Exercise tasks:
A - Can you reproduce word for word the part of the passage on Scotland's post-Covid festivals starting at "The samba band" and ending at "strolling around stalls."?
B - What are all the things people were queuing up for in the passage on Scotland's post-Covid festivals?

*** Opening of Passage to read ***

The samba band musicians leading a merry throng around the park looked to be having as much fun as their followers.
Around them, folk were sprawled out on the grass, queuing up for street food, ice cream or cold drinks, or strolling around stalls.
It was a scene frankly unimaginable this time last year but one that almost seemed a throwback to another era of simpler, more carefree time – and events.
The past weekend, my first taste of Scotland’s post-Covid outdoors festivals, was a reminder of everything that was great about them, but one that also posed some intriguing questions.
It was bookended by visits to Kelvingrove for the biggest event to be staged in Scotland so far as part of Unboxed, the UK-wide celebration of culture instigated by the UK Government in the wake of the EU referendum.
Pilloried for some time as “The Brexit Festival”, the project has gradually but tentatively emerged from the shadows of its origins, thanks to a rebranding exercise and the efforts of Martin Green, the chief creative officer of both Unboxed and the Commonwealth Games in Birmingham this year.
Launched with a spectacular opening sound and light show at Paisley Abbey in March, Unboxed will see six projects rolled out across Scotland by the end of September, including Dandelion, the only one created, and literally rooted, in Scotland.

*** Close of Passage to read ***
*** Opening of Supplied data ***

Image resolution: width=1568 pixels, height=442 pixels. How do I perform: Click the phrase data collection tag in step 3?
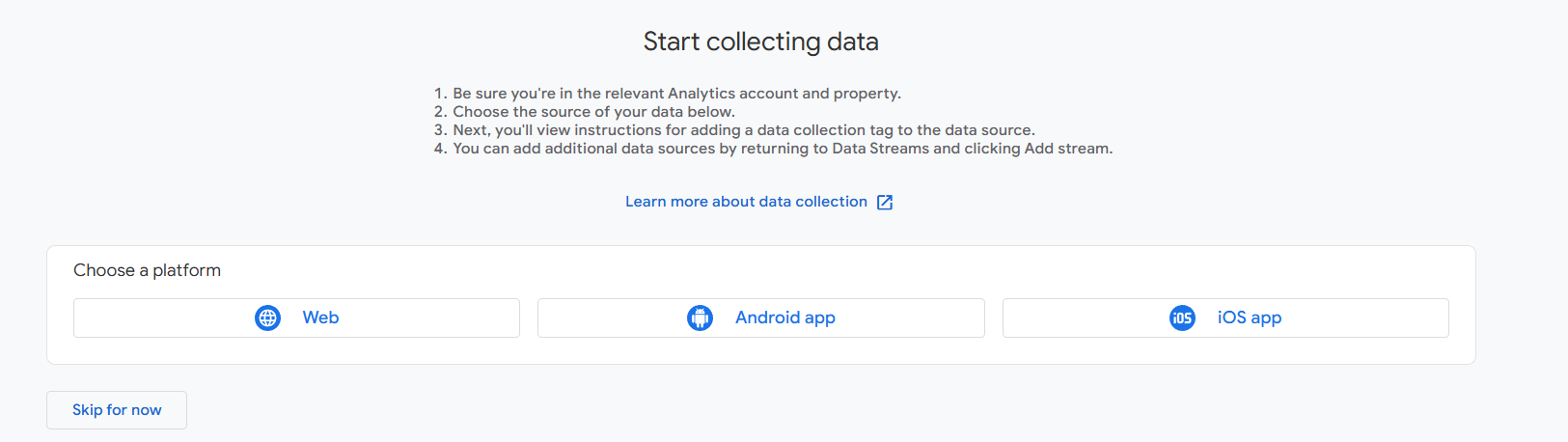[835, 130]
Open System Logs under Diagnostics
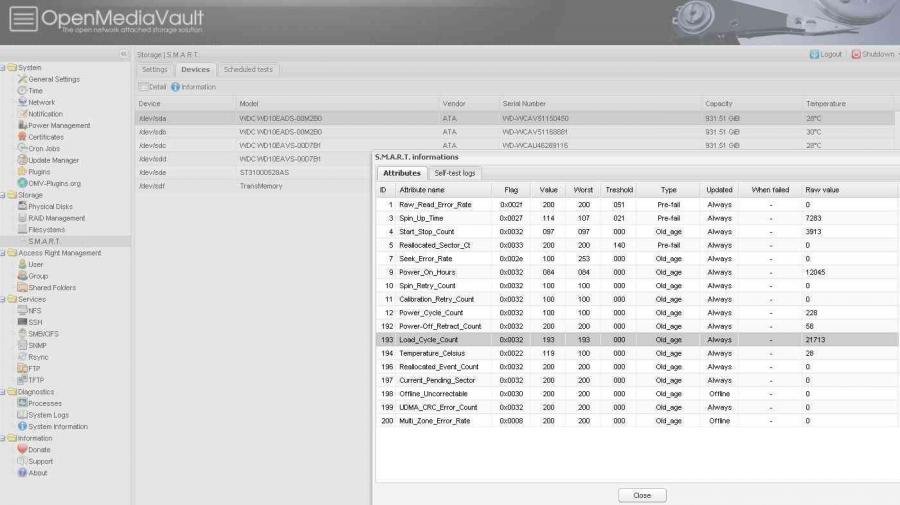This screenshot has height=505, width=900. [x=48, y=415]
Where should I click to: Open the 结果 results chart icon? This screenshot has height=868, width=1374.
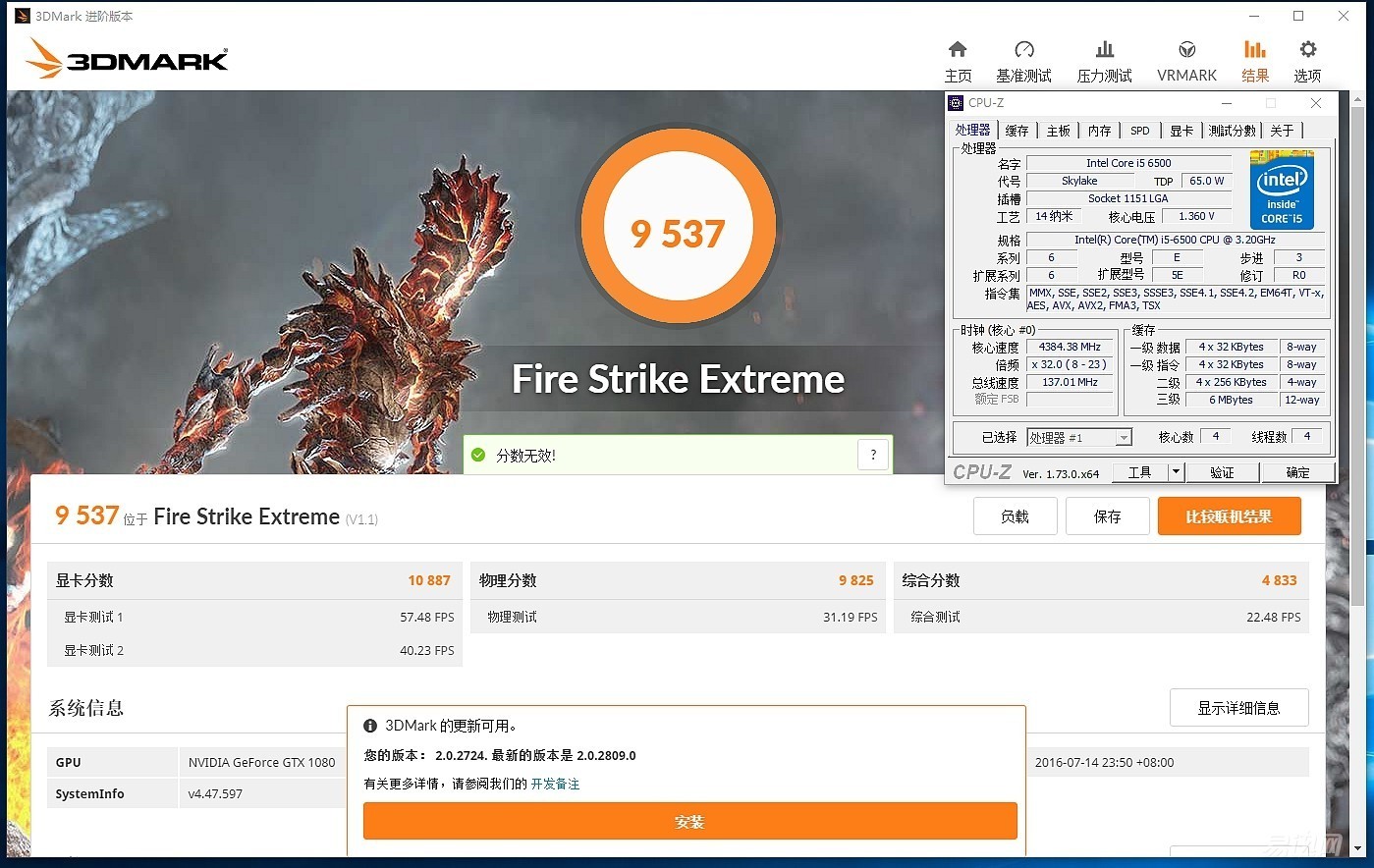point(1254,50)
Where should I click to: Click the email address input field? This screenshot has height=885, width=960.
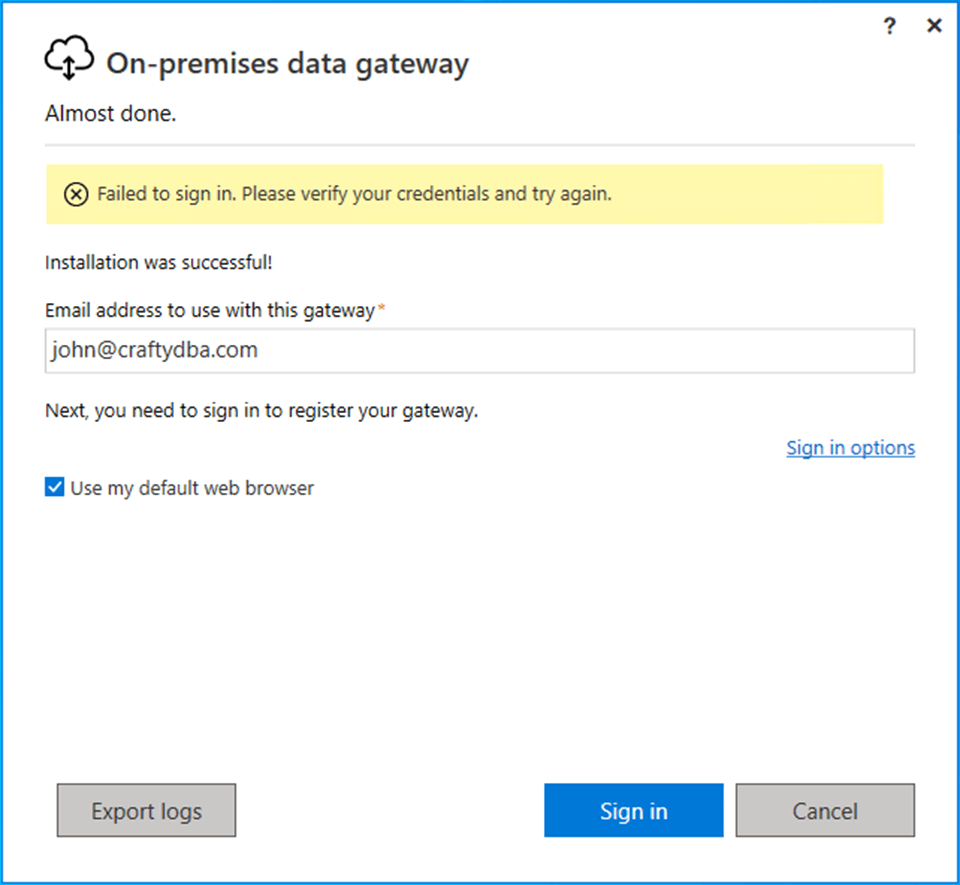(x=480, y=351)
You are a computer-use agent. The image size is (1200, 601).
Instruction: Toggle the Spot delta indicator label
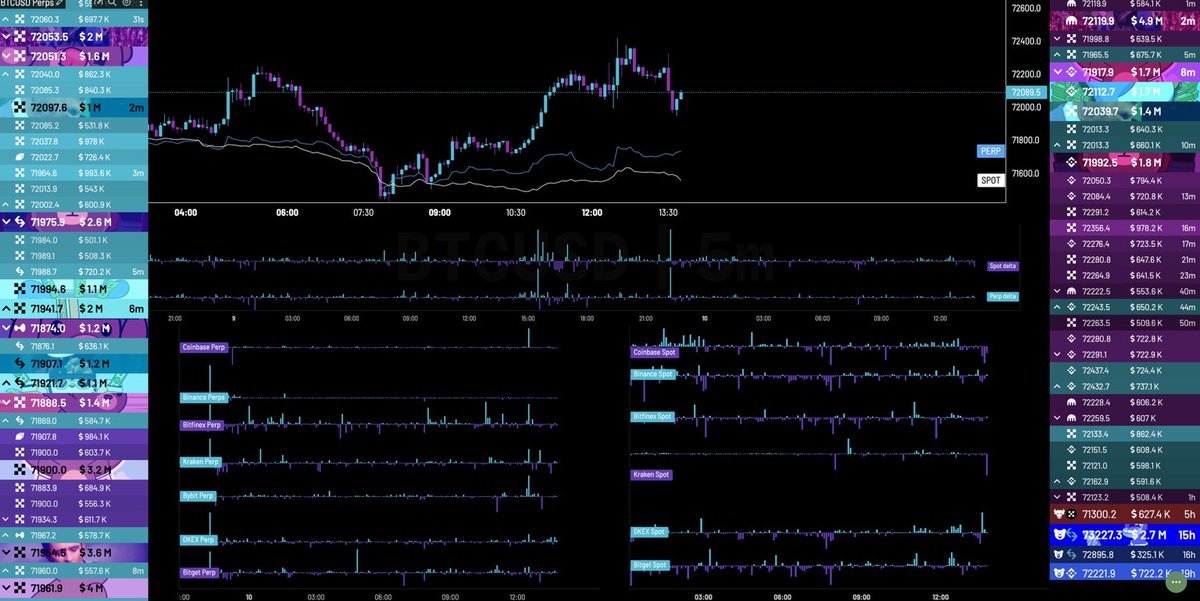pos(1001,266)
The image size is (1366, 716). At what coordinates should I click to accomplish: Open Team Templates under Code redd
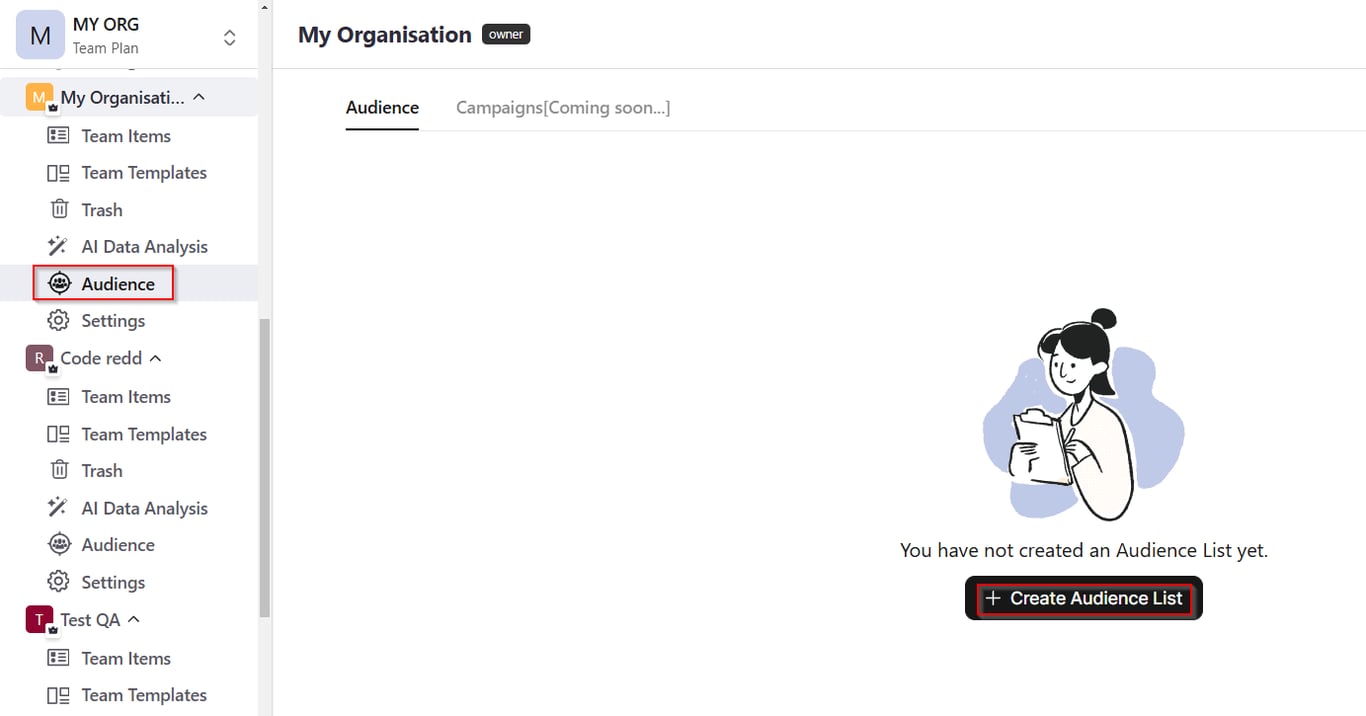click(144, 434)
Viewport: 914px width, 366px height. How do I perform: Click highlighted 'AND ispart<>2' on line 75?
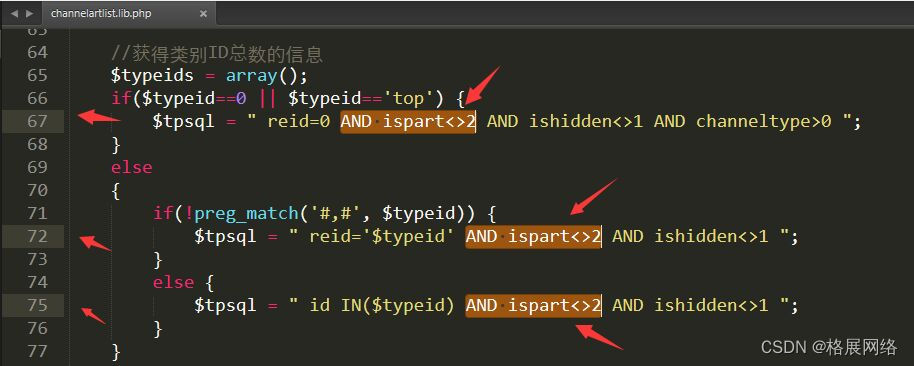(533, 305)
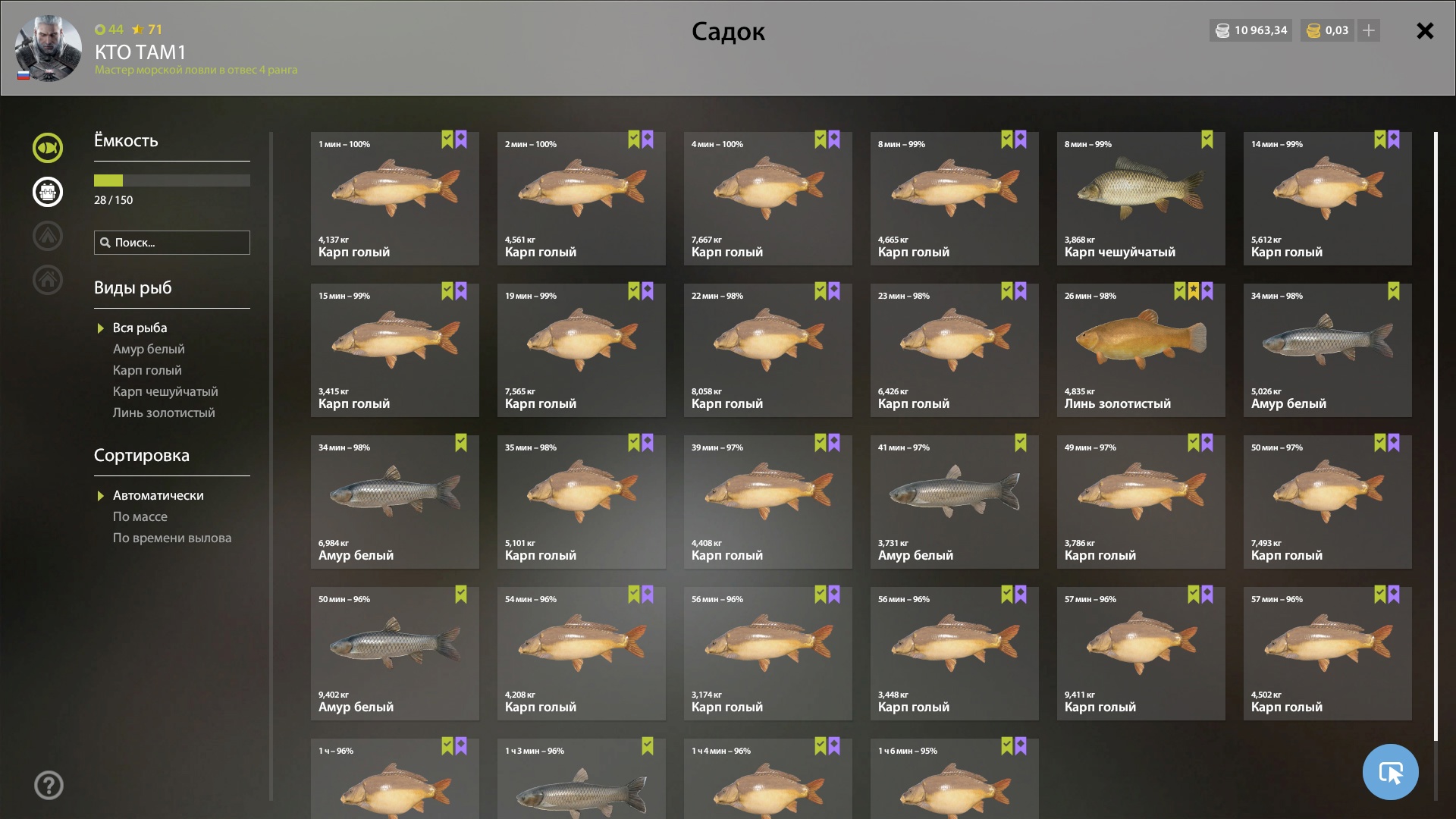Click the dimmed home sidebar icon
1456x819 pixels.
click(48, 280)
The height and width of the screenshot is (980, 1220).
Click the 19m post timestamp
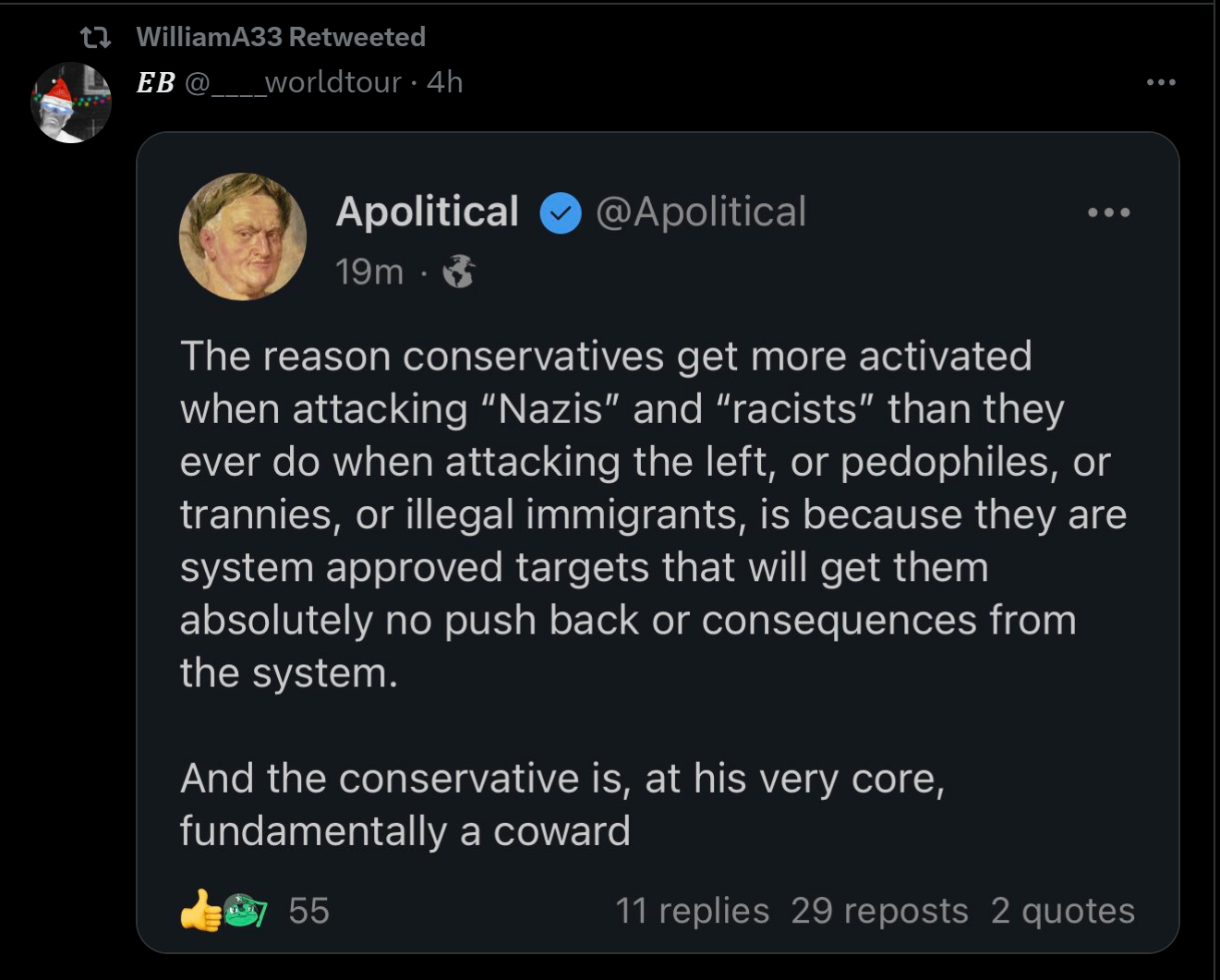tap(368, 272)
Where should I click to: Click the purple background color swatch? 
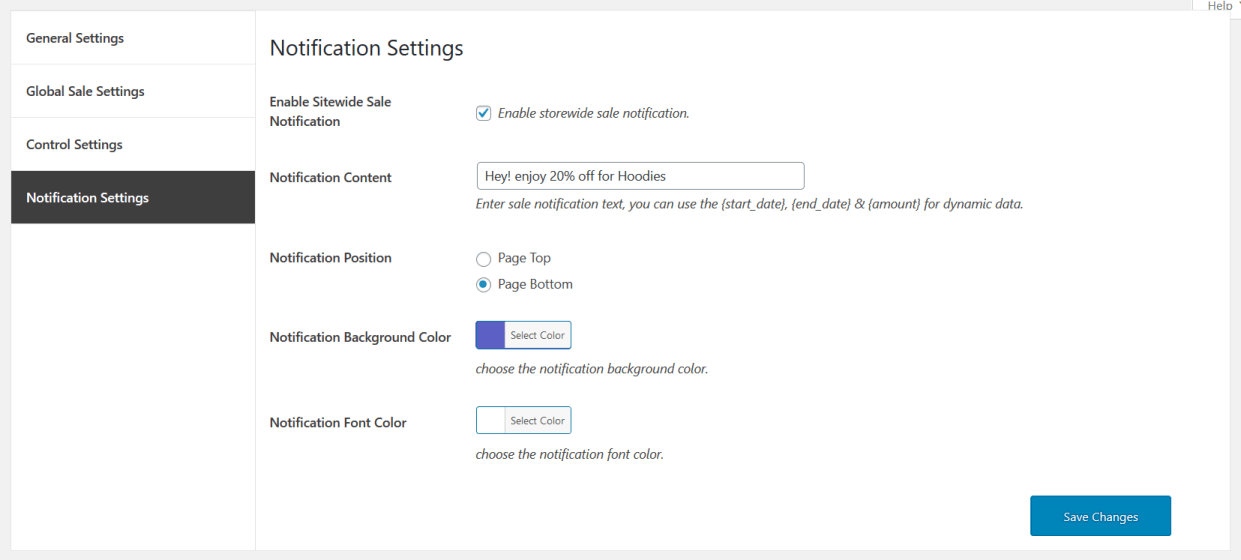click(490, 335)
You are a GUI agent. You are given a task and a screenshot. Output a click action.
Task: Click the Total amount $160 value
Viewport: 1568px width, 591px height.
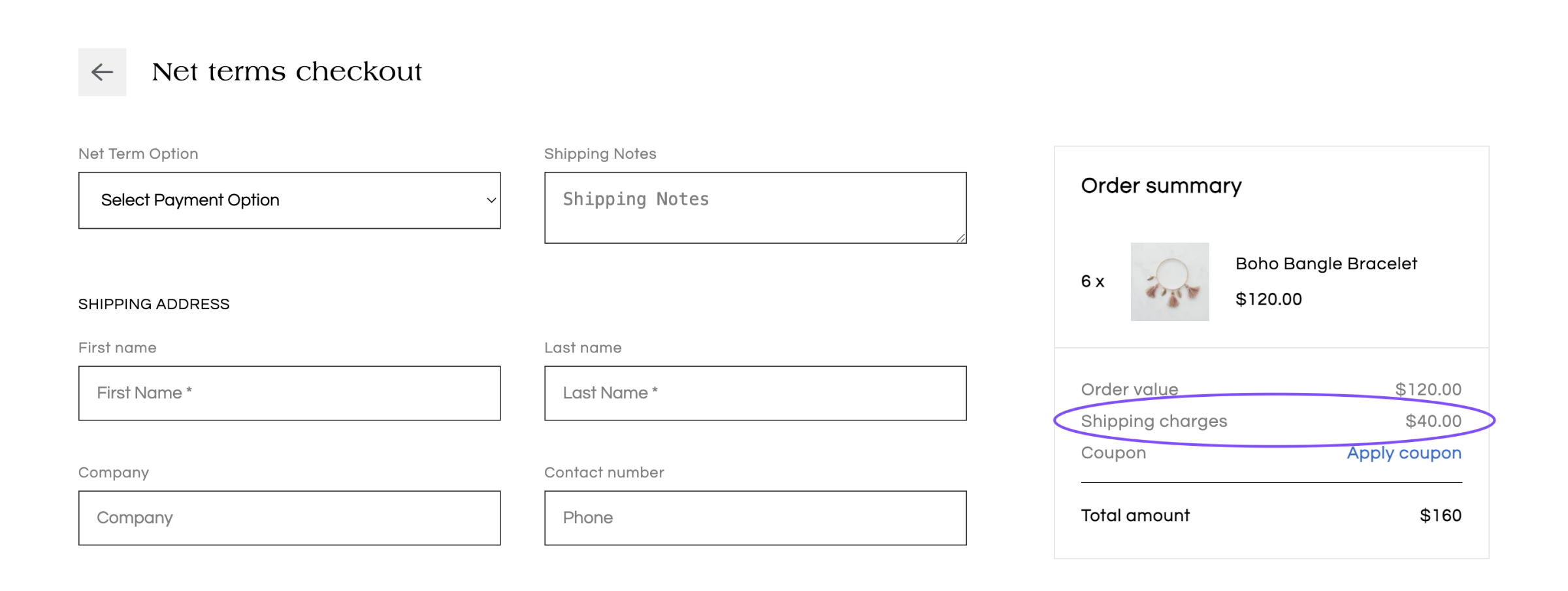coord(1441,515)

*** Close of Supplied data ***

Solutions by task:
A -
The samba band musicians leading a merry throng around the park looked to be having as much fun as their followers.
Around them, folk were sprawled out on the grass, queuing up for street food, ice cream or cold drinks, or strolling around stalls.

B - Street food, ice cream, cold drinks